Daniels makes all the breeding and operating decisions and manages all marketing and sales. Her mother and step-father keep things running at home.


“I’m kind of an odd duck because I don’t dairy on a daily basis, yet I’m involved in it every day. I had three text messages today about cows and heifers that were in heat. We’re an odd little group, but we make it work,” Daniels says.


They milk 35 milking shorthorns, something else that sets them apart from most dairies. They originally had 150 milking shorthorns and holsteins, but they down-sized to what they currently have when Daniels was 14 years old.

After working with both, Daniels prefers the shorthorns to the holsteins, because, as she says, “they’re easier; they’ve got more personality to them; they’re a lot hardier; they breed back really fast; they don’t need a lot of special care; they’re great on pasture; healthwise, they’re really great.”


Another plus is the milking shorthorn community.
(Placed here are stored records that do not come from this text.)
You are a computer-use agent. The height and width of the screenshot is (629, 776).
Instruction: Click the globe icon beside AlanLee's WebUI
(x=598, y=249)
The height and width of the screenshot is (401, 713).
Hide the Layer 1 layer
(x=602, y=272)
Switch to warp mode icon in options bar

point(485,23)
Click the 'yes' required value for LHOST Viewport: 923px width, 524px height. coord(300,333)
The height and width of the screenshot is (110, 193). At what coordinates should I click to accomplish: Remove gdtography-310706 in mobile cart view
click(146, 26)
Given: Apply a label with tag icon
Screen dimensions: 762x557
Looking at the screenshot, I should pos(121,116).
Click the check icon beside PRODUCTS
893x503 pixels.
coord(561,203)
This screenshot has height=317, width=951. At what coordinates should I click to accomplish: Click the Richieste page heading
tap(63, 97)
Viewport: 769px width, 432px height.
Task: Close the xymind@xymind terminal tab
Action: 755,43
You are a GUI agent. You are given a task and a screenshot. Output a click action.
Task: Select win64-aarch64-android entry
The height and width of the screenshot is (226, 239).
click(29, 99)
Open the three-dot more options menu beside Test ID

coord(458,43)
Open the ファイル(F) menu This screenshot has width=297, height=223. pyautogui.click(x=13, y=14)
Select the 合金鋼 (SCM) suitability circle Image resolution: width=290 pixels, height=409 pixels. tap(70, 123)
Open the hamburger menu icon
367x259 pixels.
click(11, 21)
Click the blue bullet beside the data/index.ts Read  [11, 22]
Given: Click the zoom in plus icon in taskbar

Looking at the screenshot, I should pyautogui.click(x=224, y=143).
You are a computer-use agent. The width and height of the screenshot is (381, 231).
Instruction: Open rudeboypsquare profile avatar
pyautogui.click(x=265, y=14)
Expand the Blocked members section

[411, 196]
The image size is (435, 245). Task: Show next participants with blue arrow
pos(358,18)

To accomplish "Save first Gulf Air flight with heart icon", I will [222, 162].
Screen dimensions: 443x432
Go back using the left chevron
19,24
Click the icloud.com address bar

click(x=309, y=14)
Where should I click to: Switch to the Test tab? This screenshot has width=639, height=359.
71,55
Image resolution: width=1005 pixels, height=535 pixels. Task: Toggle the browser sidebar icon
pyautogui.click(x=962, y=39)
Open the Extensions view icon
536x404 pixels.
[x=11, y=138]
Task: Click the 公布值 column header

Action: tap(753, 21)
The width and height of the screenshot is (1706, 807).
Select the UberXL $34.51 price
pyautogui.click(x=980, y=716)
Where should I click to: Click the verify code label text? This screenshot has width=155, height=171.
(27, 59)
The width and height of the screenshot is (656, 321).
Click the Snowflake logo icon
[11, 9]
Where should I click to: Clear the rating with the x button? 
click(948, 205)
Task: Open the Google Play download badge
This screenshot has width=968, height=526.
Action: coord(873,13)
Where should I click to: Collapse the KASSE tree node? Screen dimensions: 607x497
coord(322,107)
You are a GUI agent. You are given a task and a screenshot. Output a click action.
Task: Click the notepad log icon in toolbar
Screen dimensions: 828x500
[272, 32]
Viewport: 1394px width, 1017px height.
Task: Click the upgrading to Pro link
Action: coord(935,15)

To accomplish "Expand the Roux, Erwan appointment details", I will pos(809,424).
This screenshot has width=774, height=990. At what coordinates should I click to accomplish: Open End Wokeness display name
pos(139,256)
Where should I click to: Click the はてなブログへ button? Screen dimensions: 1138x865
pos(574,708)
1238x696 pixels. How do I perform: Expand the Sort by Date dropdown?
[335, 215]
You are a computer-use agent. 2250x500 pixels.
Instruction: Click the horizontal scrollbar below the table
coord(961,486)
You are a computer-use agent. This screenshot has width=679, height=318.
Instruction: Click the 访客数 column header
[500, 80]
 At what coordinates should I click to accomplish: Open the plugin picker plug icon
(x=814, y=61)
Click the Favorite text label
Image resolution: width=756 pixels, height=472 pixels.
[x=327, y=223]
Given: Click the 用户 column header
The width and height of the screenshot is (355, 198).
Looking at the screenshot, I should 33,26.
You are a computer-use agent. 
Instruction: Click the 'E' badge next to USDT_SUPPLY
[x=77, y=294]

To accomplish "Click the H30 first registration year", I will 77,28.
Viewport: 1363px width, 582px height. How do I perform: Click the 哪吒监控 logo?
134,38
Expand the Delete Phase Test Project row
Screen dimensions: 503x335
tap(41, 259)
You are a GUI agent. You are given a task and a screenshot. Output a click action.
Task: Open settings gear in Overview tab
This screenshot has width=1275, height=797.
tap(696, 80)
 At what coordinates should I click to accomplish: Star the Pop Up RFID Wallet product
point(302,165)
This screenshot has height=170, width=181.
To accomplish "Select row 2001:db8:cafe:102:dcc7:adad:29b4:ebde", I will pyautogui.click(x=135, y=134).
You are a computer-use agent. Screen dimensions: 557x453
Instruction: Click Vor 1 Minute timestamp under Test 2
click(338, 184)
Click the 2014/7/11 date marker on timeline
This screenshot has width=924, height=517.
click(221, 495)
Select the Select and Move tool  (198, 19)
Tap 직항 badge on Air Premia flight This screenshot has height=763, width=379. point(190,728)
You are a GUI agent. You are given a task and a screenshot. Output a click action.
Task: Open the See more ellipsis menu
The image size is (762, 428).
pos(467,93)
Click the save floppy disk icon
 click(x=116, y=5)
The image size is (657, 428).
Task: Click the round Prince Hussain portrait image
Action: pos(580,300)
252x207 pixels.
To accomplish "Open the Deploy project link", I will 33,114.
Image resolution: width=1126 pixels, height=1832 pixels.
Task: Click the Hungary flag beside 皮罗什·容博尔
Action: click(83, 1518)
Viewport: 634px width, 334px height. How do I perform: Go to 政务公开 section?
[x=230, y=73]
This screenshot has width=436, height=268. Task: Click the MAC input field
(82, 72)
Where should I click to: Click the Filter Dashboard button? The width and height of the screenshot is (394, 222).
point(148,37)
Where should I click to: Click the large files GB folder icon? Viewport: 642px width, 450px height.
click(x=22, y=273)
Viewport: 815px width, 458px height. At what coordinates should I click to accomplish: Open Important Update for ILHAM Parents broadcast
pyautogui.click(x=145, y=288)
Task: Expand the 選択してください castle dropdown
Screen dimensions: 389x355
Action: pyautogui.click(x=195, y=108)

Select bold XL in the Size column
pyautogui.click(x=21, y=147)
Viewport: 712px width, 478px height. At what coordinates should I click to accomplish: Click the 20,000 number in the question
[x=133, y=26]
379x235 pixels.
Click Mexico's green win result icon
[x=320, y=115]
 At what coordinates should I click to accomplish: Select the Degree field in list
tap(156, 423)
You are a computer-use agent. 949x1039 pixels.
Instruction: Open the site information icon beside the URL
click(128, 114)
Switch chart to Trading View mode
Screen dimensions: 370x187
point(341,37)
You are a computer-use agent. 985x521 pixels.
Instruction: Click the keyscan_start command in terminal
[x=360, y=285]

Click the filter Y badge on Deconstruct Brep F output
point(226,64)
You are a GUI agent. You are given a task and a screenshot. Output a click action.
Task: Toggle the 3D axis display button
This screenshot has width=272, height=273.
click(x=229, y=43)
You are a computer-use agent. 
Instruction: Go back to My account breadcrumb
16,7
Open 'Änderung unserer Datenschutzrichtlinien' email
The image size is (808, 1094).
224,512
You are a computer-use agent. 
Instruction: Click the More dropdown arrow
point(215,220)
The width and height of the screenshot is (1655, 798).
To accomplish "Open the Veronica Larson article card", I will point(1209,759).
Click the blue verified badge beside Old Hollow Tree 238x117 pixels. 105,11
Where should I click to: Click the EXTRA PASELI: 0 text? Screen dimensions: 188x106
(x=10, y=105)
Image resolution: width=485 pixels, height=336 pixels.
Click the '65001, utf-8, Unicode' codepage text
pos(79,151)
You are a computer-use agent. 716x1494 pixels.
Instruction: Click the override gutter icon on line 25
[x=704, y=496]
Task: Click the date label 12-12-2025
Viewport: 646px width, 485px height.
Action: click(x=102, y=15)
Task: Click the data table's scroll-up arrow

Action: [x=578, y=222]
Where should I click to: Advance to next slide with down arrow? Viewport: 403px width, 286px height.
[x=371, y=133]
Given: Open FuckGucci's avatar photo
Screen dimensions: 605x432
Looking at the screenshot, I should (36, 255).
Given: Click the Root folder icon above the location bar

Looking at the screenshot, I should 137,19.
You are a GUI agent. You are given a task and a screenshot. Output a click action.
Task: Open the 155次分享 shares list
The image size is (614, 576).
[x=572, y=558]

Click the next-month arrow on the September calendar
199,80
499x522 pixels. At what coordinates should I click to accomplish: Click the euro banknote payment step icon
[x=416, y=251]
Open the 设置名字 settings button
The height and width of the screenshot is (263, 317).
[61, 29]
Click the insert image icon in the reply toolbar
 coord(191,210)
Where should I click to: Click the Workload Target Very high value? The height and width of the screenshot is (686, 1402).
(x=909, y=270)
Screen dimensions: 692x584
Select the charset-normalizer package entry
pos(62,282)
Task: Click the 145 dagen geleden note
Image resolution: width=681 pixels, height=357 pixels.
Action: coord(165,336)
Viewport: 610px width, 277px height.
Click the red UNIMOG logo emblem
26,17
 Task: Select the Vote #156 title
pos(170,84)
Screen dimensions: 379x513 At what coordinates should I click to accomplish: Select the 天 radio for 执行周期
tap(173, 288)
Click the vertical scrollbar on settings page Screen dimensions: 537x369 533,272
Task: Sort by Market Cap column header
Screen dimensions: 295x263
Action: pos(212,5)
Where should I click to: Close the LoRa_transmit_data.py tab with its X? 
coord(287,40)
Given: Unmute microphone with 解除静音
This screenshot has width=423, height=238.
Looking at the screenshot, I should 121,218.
Daniels enjoys taking their best cows and showing them at the World Dairy Expo. Last year, Daniels was elected to be a board member for the American Milking Shorthorn Society.


“Growing up with milking shorthorn breeders, we’re all a pretty close-knit group. It’s interesting how much like family we all are. It kind of keeps me drawn into it,” Daniels says.


Daniels enjoys sharing her love of milking shorthorns. Students in the dairy program at Vermont Technical College live at Green Acres and do chores for rent or come out with the veterinary to learn hands-on skills. One of Daniels’ favorite things about having the students there is that they gain an appreciation for milking shorthorns.


“For me, that’s a big deal. I think it opens their eyes and makes them open to other things down the line, even if they go back to a very commercial dairy that just has holstein cows. One of my favorite things, the few times I’ve been around, is when I’ve seen the switch, where they’ve gone, ‘Huh, they’re really not as bad as I thought they were,’” Daniels says.


The students are allowed to make decisions on a daily basis. They help with chores, flushing cows, breeding, vet work and other jobs.


What makes Daniels proud to dairy?


“Part of it’s the tradition—it’s what my family’s done, and kind of how we identify ourselves is as dairy farmers. That’s a big thing for me. But then there’s the idea that we’re actually putting out this safe, nutritious food product for people who can’t do it for themselves. I think that’s important,” Daniels says.